Negli affari imbrogliati il commerciante abbia uno o due commessi, come un re costituzionale ha i suoi ministri responsabili, che in caso di bisogno per isnodare un imbroglio, si possano mandare in galera o sulle forche, ec.
Navigando con questa bussola, con la coscienza fortificata da queste comode regole, non è da maravigliare se Beppe Arpia vedesse nelle sue mani, quasi per virtù magica, centuplicare ogni giorno i suoi capitali. Come i suoi tesori venivano crescendo, gli si accresceva la fame d'accumulare, slargava la sfera delle sue operazioni, finché diventò, starei quasi per dire, enciclopedico in commercio, non c'essendo specie d'industria e d'imbroglio dove non volesse ficcare lo zampino. Soprattutto predilesse il mestiere di stampar libri, mutilandoli secondo il volere degl'inquisitori, coi quali stette sempre d'amore e d'accordo; e di quei libri che nelle culte città d'Italia erano aborriti, allagò le Romagne, e le provincie piú rozze del regno di Napoli. — Non è nella storia assassino di borse che gli si possa agguagliare; ma se la coscienza incallita non gli recava il minimo disturbo; se la fama di quattrinaio lo scampò qualche volta dalla galera, non v'era un cane che gli facesse di berretto; il suo nome suonava infamia, e su tutti i muricciuoli di Firenze leggevasi scritto a caratteri sconci, segnati col carbone «Beppe Arpia ladro». L'aggettivo ladro divenne inseparabile dal suo nome di battesimo. Egli era consapevole dello aborrimento universale in cui era tenuto, faceva sempre le viste di non se ne curare, ma prese tanto in odio il genere umano che, come quell'imperatore di Roma, desiderava che la città avesse un collo solo, ed egli avrebbe volentieri fatto da boia. Le Parche non filarono mai una vita piú lorda della sua, sí che parrebbe inverosimile la esistenza d'una creatura cosí abietta e schifosa.

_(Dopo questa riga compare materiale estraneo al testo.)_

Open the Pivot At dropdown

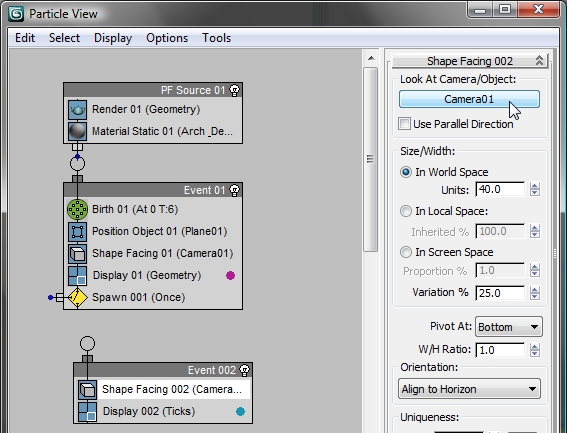point(508,327)
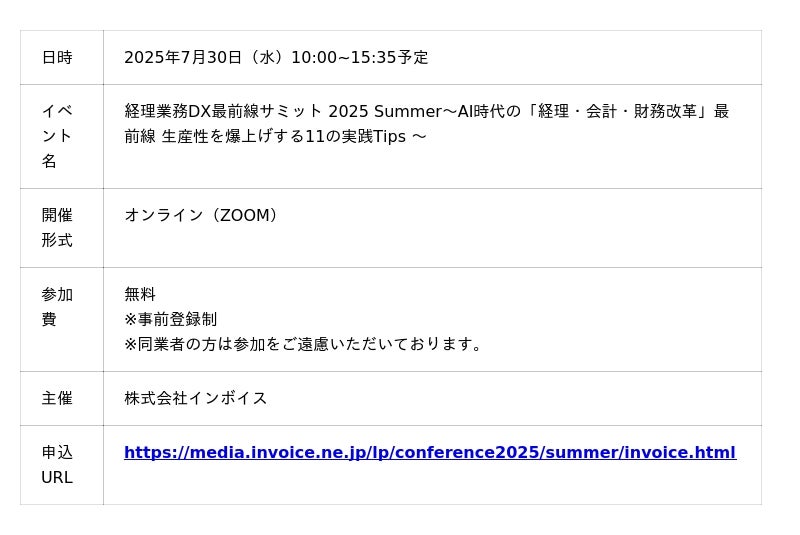Click the ※事前登録制 note

tap(170, 319)

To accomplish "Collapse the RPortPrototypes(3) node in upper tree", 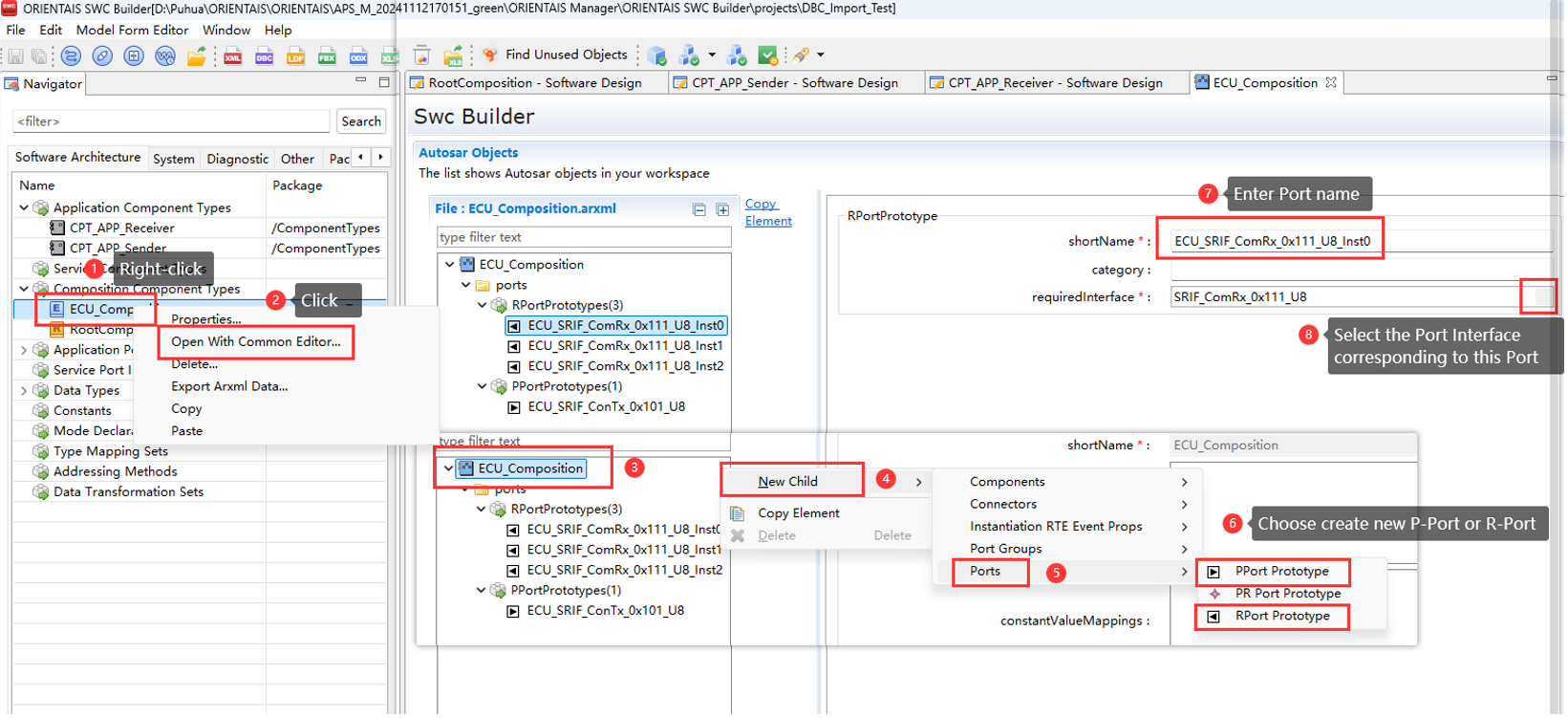I will [x=483, y=306].
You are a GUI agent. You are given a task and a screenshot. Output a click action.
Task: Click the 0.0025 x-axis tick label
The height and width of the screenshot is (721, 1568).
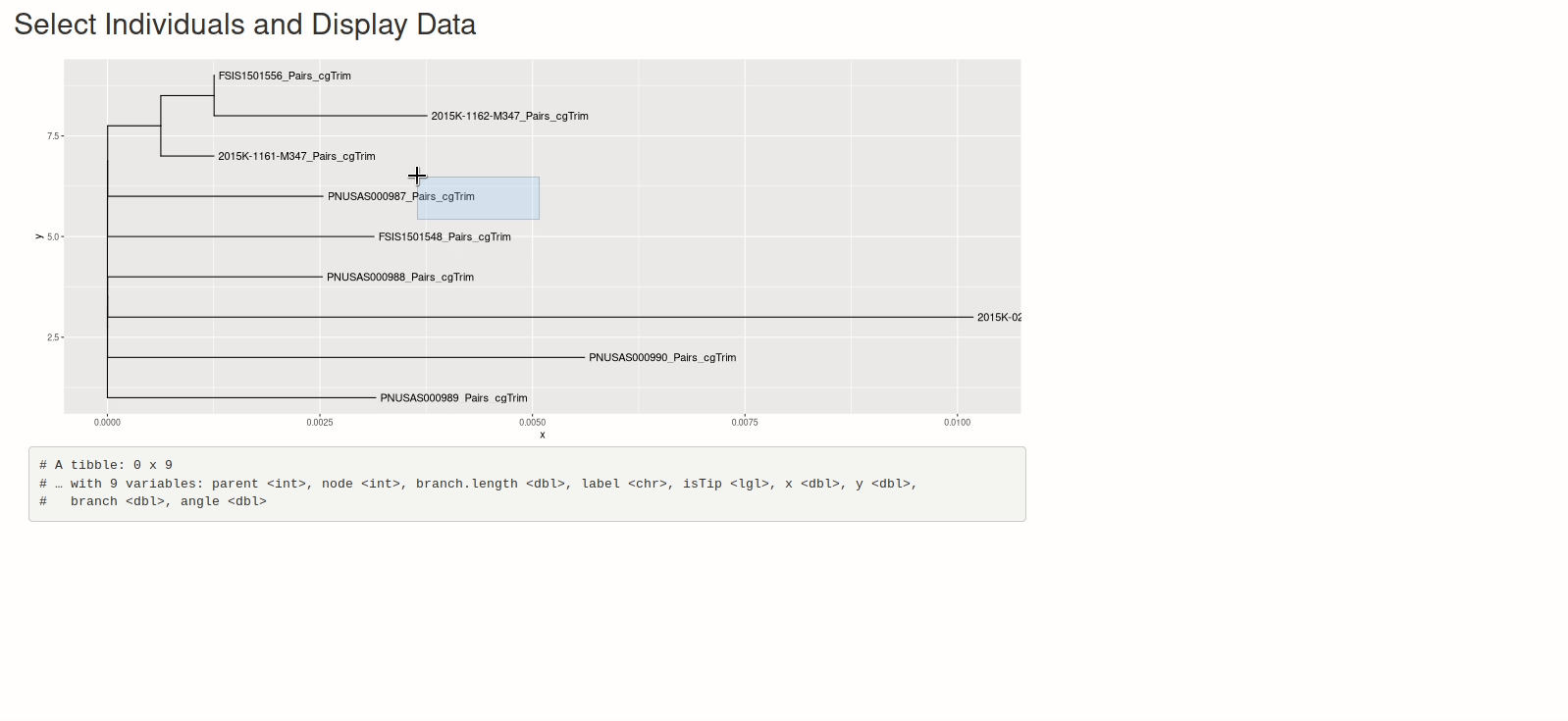pos(320,423)
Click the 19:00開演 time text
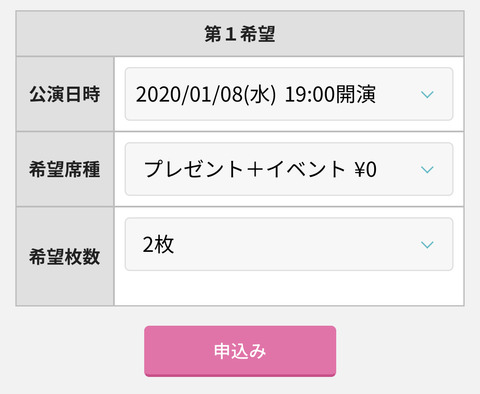 point(330,94)
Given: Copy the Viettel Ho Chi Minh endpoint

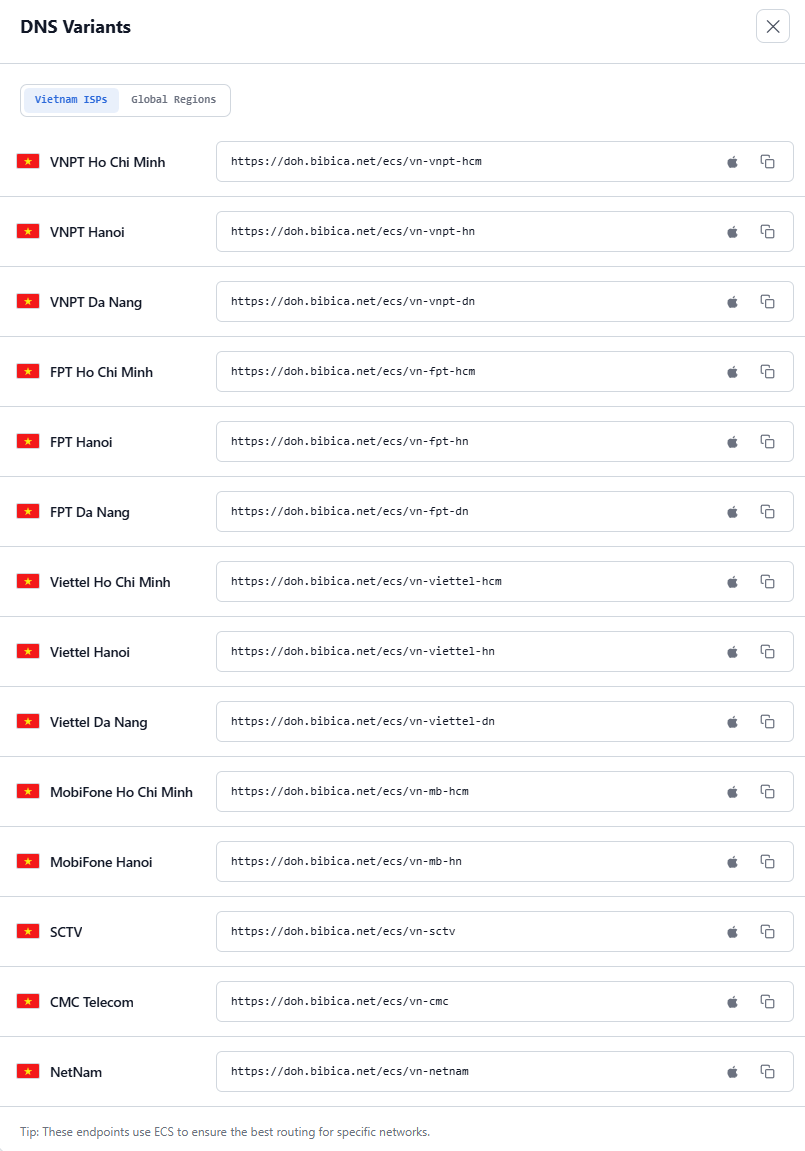Looking at the screenshot, I should [767, 582].
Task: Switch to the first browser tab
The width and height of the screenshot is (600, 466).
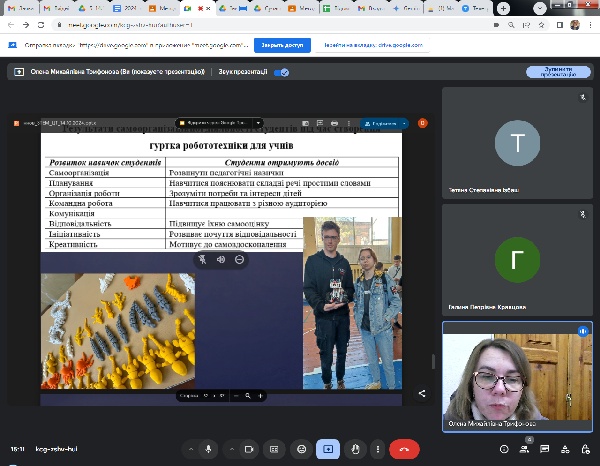Action: click(x=20, y=8)
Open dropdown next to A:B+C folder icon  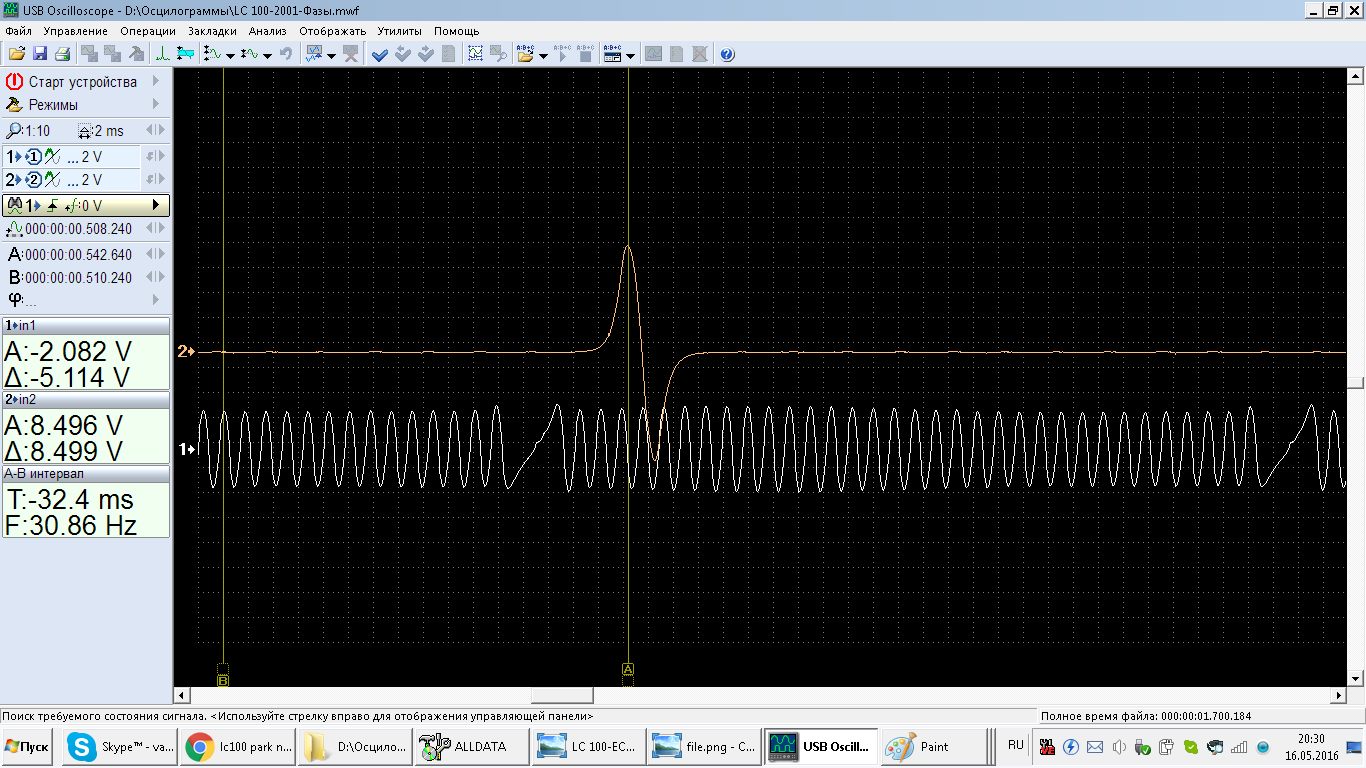pyautogui.click(x=544, y=55)
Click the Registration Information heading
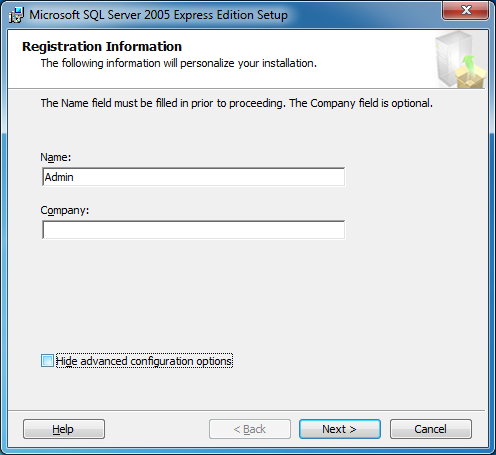Screen dimensions: 496x455 point(102,47)
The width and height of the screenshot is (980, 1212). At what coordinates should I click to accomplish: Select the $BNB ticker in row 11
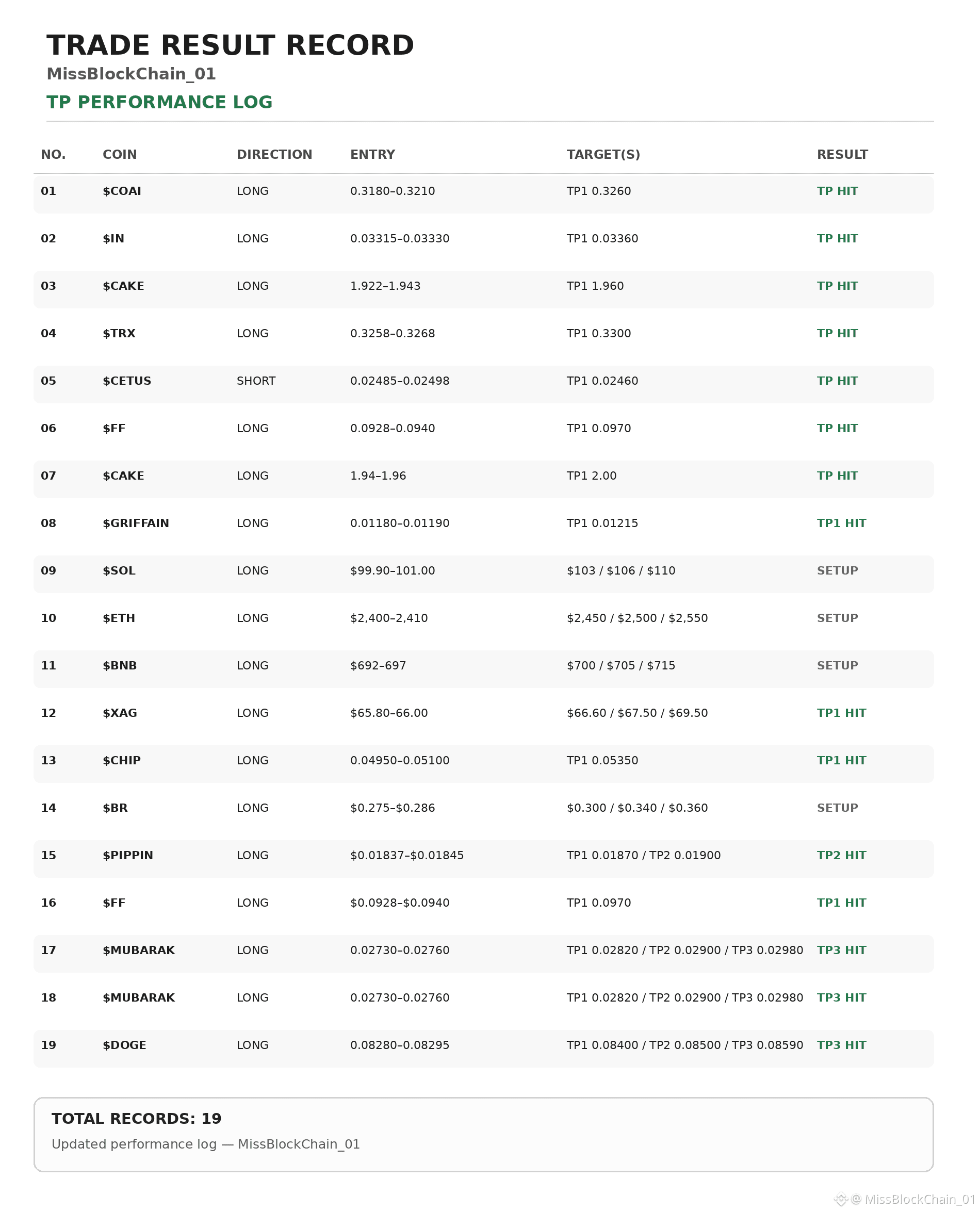(x=120, y=665)
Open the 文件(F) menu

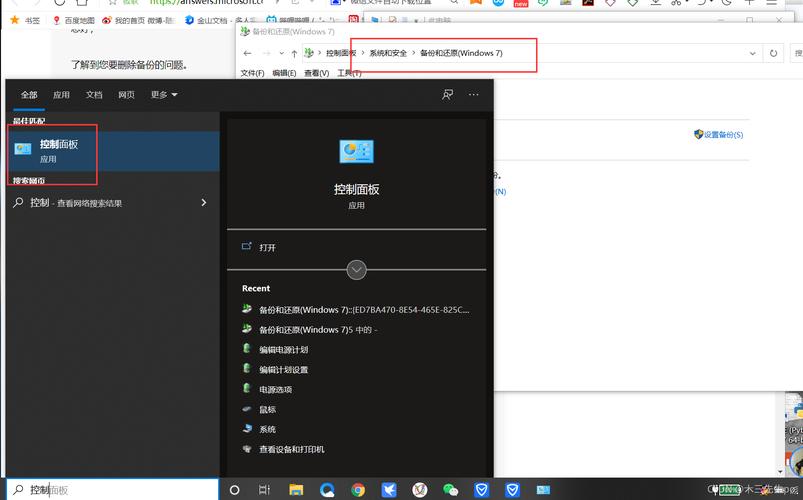point(253,73)
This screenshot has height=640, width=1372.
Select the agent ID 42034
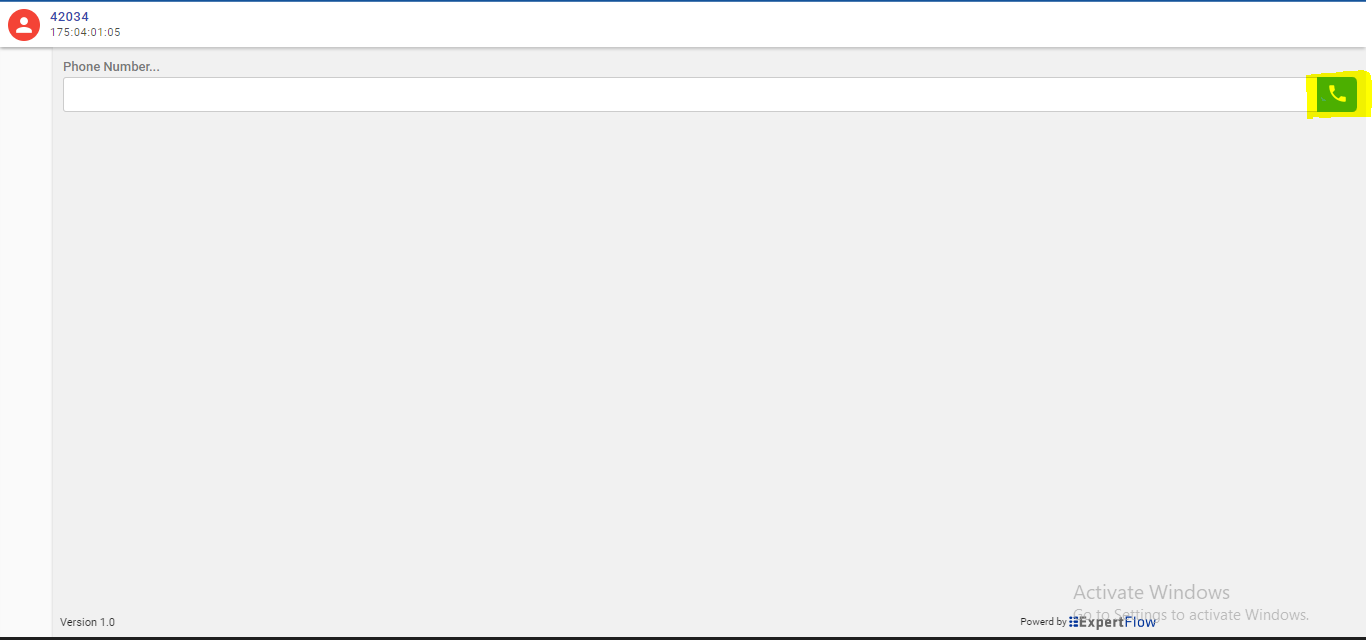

Lettore! tu mi guardi con certi occhi! Forse la cronaca ti è parsa lunga? Ma la colpa è piú tua che mia: io so dirti che a dare il solo sommario di tutte le birbonate di Beppe Arpia ci vorrebbero una diecina di volumi: ma non t'impaurire, qui fo punto. Ritieni intanto ch'egli per molti anni esercitò il mestiere dello strozzino, che ne aveva sessanta circa, e che era milionario all'epoca cui si riporta la storia ch'io avevo principiato a raccontarti, e alla quale ora è tempo di ritornare, ripigliando la interrotta conversazione fra i due piú notevoli eroi della nostra bizzarra dipintura.